What you need to make felt:
raw wool from a sheep. Any color is fine.
liquid dish soap
bowl of hot water
running water (a tap)
a piece of cloth or a straw placemat
What to do:
Take a handful of wool and gently pull it apart over and over until it is very fluffy.
Lay it out in a square on top of a kitchen counter or on the grass outside so that all the strands of wool are going the same direction.
Place another handful of wool on top of the first layer, but going the other direction – perpendicular to the first strands. Repeat with a third layer (going the same way as the first layer).
Now put a drop of liquid dish soap into your bowl of hot water. Pour about a cup of water over your wool mat. It should be really wet. Press the soapy water into the wool with your hands so it is all soggy and flat. Gently mush the wool mat around with your hands flat around and around until it feels like one piece of cloth. Then turn it over gently and mush the other side.
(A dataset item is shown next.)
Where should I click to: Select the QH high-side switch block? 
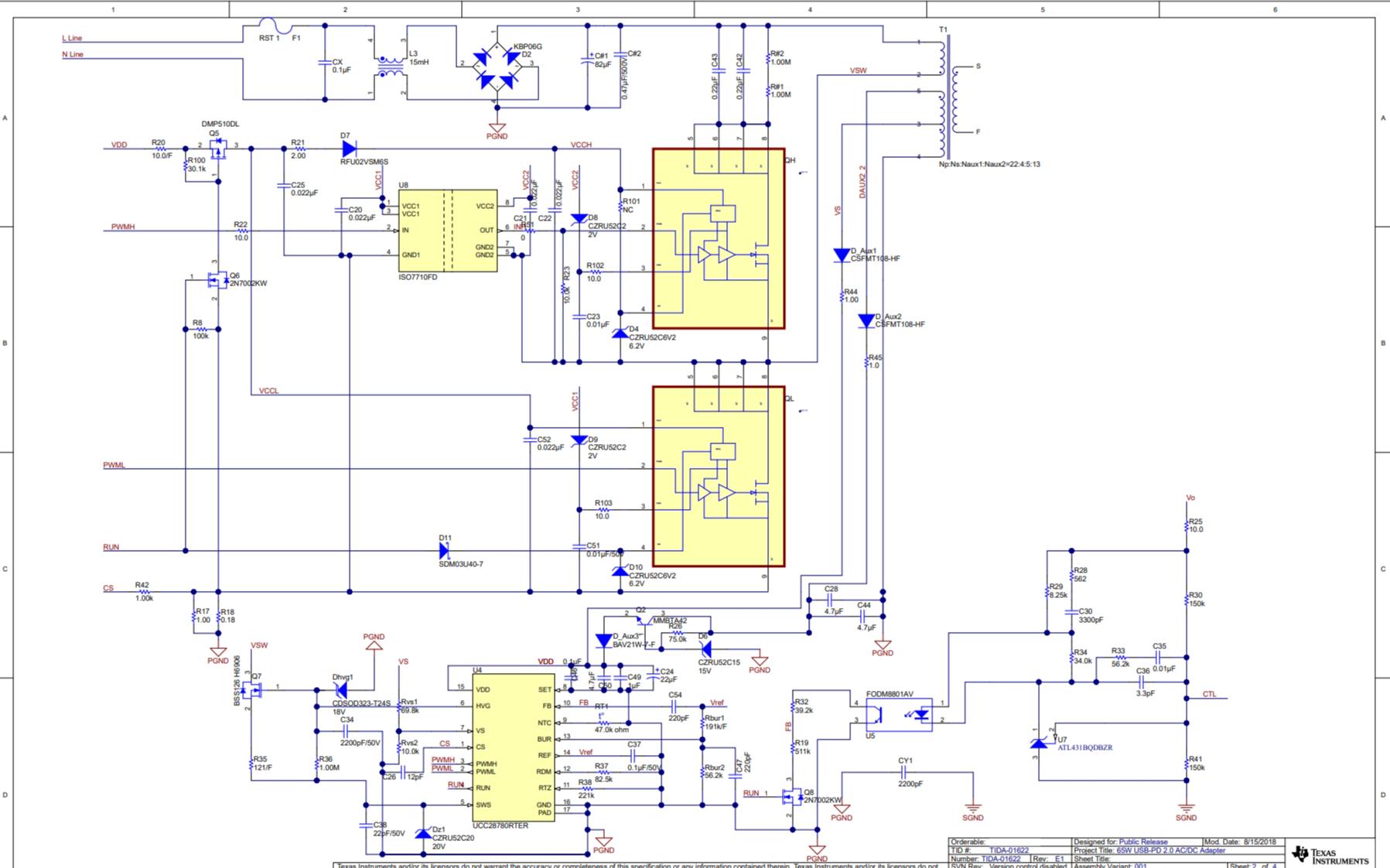719,238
Squeeze out the hot soapy water and rinse your felt in running water.
Fulling your felt
Fulling is the next step in making felt. Put your felt on your placemat or cloth and rub it on the placemat. Give it a quarter turn and rub the other way; keep turning, and also turning your felt over, and keep rubbing. Then rinse and squeeze your felt one more time to get rid of the last of the soap. Then leave it out to dry.
Why did people make felt?
Felting saves a lot of time over spinning and weaving. Spinning and weaving took forever, and even though it takes time to make felt too, it took much less time than other kinds of cloth. But felt makes heavy, warm cloth. Further south, in hot places, people needed lighter clothing so they had to spin and weave it. Is this what made Central Asian women so much less oppressed than women in West Asia and China? Maybe so.